_WORK TO BE COMPLETED_:
Check each line of the material below, and copy it if it holds the string "Business".
○ ○ ○ ○
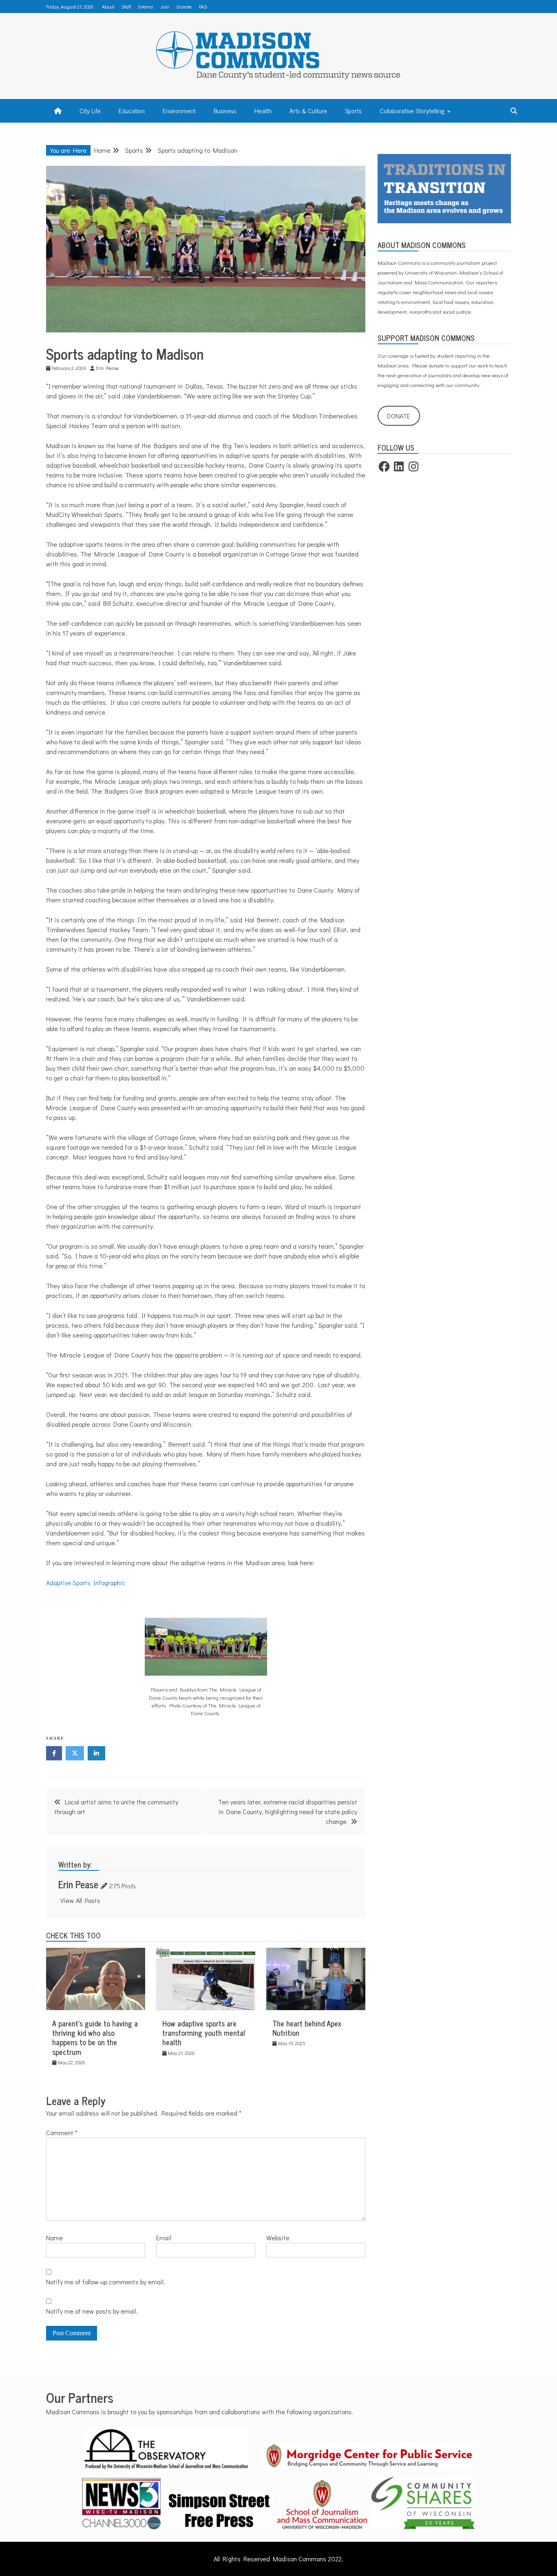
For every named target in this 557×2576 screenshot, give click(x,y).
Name (54, 2237)
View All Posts (80, 1900)
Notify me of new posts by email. (92, 2311)
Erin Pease (78, 1884)
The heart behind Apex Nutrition (306, 2028)
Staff (126, 6)
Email (163, 2237)
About (108, 6)
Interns (145, 6)
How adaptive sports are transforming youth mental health (203, 2032)
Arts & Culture (308, 110)
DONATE (398, 415)
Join (164, 6)
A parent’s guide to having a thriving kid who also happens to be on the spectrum (95, 2037)
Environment (179, 110)
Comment (61, 2132)
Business (225, 110)
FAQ (203, 6)
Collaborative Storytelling (412, 110)
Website (278, 2237)
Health (263, 110)
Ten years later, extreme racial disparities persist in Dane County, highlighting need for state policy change (287, 1811)
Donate (184, 6)
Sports (353, 110)
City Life (90, 110)
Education (132, 110)
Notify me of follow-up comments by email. (105, 2281)
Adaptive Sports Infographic (85, 1582)
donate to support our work (458, 365)
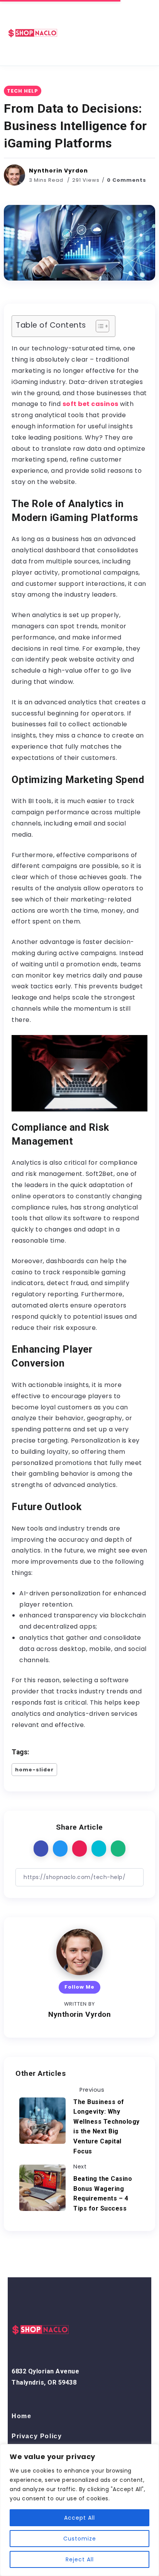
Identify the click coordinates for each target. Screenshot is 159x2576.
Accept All (79, 2518)
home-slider (34, 1769)
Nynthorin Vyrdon (58, 170)
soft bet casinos (90, 403)
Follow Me (79, 1987)
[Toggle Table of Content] (98, 326)
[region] (79, 2510)
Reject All (80, 2559)
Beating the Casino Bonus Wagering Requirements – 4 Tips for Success (102, 2193)
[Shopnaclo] (33, 32)
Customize (79, 2538)
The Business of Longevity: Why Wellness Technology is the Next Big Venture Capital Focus (106, 2126)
○ ○ ○ ○
_SOLUTION BELOW_:
Business (225, 110)
The Business of Longevity: Why Wellness Technology is the Next Big Venture Capital Focus (106, 2126)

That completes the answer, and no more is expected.